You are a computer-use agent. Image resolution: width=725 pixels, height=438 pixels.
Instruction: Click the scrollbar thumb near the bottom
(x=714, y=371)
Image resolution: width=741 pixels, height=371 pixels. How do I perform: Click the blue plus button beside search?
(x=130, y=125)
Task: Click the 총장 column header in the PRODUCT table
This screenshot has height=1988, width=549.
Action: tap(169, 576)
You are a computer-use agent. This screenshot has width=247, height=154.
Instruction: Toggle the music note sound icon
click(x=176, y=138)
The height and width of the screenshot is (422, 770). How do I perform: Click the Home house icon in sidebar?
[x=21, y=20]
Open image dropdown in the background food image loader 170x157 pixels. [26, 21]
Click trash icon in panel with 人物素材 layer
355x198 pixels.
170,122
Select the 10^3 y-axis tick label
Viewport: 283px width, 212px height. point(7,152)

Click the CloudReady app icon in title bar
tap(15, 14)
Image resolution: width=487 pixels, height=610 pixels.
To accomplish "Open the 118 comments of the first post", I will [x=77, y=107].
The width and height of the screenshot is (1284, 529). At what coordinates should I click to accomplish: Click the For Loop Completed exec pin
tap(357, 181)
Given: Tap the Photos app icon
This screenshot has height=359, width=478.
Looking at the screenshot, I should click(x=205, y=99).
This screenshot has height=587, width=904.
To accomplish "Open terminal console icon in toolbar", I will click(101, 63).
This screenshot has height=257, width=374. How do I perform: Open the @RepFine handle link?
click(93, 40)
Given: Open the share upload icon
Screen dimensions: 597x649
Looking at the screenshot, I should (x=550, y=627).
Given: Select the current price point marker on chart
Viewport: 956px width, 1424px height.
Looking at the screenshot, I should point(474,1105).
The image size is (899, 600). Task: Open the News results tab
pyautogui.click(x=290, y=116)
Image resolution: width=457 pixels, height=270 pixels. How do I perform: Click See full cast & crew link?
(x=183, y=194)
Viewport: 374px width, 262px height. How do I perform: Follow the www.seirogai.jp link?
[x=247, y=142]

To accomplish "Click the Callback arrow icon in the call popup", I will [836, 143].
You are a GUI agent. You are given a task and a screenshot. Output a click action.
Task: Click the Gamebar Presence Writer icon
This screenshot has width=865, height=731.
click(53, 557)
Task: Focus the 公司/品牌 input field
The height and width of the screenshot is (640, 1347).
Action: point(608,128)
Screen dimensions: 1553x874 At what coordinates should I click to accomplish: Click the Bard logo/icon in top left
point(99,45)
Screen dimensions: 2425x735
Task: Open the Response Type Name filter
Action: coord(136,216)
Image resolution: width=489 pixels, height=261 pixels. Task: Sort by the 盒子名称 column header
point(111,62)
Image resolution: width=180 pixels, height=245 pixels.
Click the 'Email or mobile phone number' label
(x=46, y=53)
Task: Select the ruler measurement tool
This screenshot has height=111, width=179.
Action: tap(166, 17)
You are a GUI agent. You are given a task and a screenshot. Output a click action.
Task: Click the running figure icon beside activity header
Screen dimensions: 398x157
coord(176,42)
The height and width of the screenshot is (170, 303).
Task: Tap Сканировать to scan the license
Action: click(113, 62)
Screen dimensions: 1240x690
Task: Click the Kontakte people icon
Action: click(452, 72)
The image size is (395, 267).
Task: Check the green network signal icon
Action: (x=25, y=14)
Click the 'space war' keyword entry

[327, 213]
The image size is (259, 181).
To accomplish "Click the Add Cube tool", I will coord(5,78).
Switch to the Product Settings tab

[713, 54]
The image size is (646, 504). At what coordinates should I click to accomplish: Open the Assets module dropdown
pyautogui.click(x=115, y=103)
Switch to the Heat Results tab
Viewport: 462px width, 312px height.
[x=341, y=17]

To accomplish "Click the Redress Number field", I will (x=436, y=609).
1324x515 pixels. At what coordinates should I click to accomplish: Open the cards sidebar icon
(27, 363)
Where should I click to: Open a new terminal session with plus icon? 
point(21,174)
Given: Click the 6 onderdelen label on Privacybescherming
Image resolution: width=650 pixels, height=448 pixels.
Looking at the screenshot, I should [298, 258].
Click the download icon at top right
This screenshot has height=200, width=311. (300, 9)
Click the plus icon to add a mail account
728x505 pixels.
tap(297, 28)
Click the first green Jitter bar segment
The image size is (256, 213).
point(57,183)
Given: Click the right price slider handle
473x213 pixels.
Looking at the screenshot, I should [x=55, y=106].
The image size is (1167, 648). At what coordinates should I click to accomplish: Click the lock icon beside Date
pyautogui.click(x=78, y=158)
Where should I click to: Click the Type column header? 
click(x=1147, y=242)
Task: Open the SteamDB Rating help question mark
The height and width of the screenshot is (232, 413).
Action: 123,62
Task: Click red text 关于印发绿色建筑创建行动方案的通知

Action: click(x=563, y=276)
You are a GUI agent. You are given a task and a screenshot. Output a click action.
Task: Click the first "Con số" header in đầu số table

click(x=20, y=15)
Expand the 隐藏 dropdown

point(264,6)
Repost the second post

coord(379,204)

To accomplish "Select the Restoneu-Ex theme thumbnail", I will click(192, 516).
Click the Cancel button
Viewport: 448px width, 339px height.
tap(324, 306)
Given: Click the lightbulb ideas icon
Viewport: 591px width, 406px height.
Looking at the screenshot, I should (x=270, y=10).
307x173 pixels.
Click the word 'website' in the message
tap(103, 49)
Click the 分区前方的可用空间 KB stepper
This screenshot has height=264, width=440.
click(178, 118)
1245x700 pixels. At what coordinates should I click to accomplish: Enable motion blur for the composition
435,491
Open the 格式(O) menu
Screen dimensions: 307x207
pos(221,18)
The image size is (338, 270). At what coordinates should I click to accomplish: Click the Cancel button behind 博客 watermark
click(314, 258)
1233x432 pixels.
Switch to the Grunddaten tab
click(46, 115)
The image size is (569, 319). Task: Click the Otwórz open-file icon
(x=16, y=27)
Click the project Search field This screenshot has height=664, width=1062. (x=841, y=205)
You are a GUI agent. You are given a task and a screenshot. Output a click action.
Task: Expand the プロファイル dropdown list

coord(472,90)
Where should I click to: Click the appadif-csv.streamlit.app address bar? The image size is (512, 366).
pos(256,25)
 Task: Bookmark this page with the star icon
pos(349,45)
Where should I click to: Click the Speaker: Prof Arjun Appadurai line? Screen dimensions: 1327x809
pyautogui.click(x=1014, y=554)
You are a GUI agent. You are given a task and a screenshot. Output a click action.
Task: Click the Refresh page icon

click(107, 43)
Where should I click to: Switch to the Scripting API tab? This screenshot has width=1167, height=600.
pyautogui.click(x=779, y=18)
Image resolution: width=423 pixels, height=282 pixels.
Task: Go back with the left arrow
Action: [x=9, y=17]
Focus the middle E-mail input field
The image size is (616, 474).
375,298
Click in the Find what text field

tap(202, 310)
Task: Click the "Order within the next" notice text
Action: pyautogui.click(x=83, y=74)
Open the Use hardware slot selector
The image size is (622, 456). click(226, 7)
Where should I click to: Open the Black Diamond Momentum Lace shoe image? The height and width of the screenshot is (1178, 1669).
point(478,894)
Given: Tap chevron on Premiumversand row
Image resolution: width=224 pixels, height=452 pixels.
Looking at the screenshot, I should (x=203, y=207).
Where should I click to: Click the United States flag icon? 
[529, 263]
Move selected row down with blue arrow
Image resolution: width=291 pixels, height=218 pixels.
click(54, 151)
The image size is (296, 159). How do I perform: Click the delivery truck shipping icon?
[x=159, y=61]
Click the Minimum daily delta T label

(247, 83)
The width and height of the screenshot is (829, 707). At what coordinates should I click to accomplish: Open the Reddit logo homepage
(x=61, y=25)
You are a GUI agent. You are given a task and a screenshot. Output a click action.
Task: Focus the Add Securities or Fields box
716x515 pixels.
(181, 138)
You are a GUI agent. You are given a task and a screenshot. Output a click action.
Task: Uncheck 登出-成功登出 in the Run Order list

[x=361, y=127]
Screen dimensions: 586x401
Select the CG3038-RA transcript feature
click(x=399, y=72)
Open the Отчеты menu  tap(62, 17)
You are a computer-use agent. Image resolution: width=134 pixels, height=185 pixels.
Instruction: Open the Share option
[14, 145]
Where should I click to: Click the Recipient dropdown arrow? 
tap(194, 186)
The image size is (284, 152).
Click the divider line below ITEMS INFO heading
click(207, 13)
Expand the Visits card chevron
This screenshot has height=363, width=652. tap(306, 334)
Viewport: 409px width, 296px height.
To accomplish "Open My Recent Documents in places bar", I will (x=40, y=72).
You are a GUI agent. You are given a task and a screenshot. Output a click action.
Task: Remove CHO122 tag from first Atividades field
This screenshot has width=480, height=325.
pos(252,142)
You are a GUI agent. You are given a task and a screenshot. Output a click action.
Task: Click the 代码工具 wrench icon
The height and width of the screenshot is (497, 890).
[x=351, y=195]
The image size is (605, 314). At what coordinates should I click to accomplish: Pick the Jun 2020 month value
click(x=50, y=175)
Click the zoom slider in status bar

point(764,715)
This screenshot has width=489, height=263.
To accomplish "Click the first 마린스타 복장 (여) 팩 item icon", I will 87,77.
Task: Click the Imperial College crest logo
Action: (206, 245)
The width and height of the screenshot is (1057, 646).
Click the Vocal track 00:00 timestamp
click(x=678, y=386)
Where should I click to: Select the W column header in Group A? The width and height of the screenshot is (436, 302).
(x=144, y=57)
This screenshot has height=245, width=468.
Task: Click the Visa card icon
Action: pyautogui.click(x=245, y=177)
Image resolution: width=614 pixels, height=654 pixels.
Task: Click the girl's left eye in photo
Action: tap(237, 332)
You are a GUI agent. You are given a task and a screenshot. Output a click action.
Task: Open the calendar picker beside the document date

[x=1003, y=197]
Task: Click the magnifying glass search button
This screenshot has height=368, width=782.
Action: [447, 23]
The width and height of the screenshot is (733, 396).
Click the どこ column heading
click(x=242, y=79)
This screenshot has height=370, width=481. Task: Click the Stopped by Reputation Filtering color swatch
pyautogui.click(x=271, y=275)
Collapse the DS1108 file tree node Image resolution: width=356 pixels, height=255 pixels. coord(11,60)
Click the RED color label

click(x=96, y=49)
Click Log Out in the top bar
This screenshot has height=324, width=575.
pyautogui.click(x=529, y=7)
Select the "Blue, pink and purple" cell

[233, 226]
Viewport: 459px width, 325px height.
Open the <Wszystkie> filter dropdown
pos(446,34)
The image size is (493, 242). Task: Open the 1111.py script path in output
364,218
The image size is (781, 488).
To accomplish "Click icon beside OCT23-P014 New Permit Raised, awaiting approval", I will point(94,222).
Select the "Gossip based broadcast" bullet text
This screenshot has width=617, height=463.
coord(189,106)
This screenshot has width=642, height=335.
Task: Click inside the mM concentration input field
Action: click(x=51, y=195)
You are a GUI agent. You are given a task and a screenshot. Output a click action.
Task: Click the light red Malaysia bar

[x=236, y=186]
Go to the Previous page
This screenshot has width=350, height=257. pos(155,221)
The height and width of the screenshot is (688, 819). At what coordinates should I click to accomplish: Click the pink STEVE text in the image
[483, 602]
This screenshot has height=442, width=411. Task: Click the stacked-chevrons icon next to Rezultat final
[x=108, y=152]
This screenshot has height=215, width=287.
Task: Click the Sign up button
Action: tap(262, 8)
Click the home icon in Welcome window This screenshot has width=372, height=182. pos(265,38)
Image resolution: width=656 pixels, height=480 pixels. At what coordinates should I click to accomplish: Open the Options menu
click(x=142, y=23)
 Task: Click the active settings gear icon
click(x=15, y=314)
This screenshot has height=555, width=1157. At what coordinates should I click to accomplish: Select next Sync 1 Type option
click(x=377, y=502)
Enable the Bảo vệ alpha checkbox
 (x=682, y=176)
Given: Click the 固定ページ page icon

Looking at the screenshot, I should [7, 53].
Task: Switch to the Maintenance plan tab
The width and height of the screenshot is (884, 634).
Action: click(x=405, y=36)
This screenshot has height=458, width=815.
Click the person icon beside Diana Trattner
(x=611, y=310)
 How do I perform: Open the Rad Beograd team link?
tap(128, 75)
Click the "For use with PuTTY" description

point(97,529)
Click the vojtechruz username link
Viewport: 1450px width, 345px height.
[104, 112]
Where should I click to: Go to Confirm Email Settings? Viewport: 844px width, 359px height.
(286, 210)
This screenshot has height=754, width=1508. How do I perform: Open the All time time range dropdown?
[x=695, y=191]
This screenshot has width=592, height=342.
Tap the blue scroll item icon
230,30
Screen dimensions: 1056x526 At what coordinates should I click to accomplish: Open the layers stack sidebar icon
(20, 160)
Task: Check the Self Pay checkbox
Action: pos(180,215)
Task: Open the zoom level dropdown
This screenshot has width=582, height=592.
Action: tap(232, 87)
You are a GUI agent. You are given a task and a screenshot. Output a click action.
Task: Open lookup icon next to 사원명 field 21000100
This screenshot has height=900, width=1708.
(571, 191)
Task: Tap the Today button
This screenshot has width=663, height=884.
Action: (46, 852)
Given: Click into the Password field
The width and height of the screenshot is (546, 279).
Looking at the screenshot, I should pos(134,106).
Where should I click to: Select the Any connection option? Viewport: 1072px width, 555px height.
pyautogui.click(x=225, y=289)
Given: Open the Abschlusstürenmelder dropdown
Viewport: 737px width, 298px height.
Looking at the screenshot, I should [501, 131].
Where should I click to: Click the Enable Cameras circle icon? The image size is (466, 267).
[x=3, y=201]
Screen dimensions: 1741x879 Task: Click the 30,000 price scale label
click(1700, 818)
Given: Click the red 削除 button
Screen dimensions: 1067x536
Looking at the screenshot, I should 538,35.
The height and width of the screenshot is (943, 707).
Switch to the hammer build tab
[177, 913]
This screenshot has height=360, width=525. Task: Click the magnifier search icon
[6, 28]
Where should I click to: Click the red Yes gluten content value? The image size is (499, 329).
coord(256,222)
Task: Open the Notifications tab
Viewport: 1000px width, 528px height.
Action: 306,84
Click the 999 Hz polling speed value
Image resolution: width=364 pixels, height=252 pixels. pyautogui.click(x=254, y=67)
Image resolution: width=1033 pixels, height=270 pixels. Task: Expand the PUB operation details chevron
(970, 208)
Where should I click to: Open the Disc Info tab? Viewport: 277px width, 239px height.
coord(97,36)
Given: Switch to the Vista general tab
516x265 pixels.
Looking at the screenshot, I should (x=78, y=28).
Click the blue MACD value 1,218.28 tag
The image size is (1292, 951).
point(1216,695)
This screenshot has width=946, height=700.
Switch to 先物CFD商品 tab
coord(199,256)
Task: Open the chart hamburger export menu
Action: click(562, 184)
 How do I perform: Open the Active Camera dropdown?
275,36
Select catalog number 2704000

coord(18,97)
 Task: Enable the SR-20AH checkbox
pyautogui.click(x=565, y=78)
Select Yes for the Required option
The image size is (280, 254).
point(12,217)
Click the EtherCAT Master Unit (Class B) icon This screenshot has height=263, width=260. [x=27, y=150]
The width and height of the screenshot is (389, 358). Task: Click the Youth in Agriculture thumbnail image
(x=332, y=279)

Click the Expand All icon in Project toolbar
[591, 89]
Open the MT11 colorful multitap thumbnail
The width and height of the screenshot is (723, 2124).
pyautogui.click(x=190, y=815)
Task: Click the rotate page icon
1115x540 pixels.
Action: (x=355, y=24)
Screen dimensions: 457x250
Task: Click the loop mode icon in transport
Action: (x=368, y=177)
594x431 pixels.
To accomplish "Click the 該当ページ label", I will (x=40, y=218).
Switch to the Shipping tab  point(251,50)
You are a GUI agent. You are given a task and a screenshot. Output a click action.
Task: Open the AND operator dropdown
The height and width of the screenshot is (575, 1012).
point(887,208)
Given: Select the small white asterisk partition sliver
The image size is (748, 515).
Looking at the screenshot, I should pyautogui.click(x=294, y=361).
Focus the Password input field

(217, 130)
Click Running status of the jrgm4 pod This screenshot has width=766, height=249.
====
I would like you to restate word for word the lines from the one with "1115x540 pixels." through the last line of the material above, and only those.

**RESPONSE AREA**
1115x540 pixels.
Action: (x=355, y=24)
Screen dimensions: 457x250
Task: Click the loop mode icon in transport
Action: (x=368, y=177)
594x431 pixels.
To accomplish "Click the 該当ページ label", I will (x=40, y=218).
Switch to the Shipping tab  point(251,50)
You are a GUI agent. You are given a task and a screenshot. Output a click action.
Task: Open the AND operator dropdown
The height and width of the screenshot is (575, 1012).
point(887,208)
Given: Select the small white asterisk partition sliver
The image size is (748, 515).
Looking at the screenshot, I should pyautogui.click(x=294, y=361).
Focus the Password input field

(217, 130)
Click Running status of the jrgm4 pod This screenshot has width=766, height=249.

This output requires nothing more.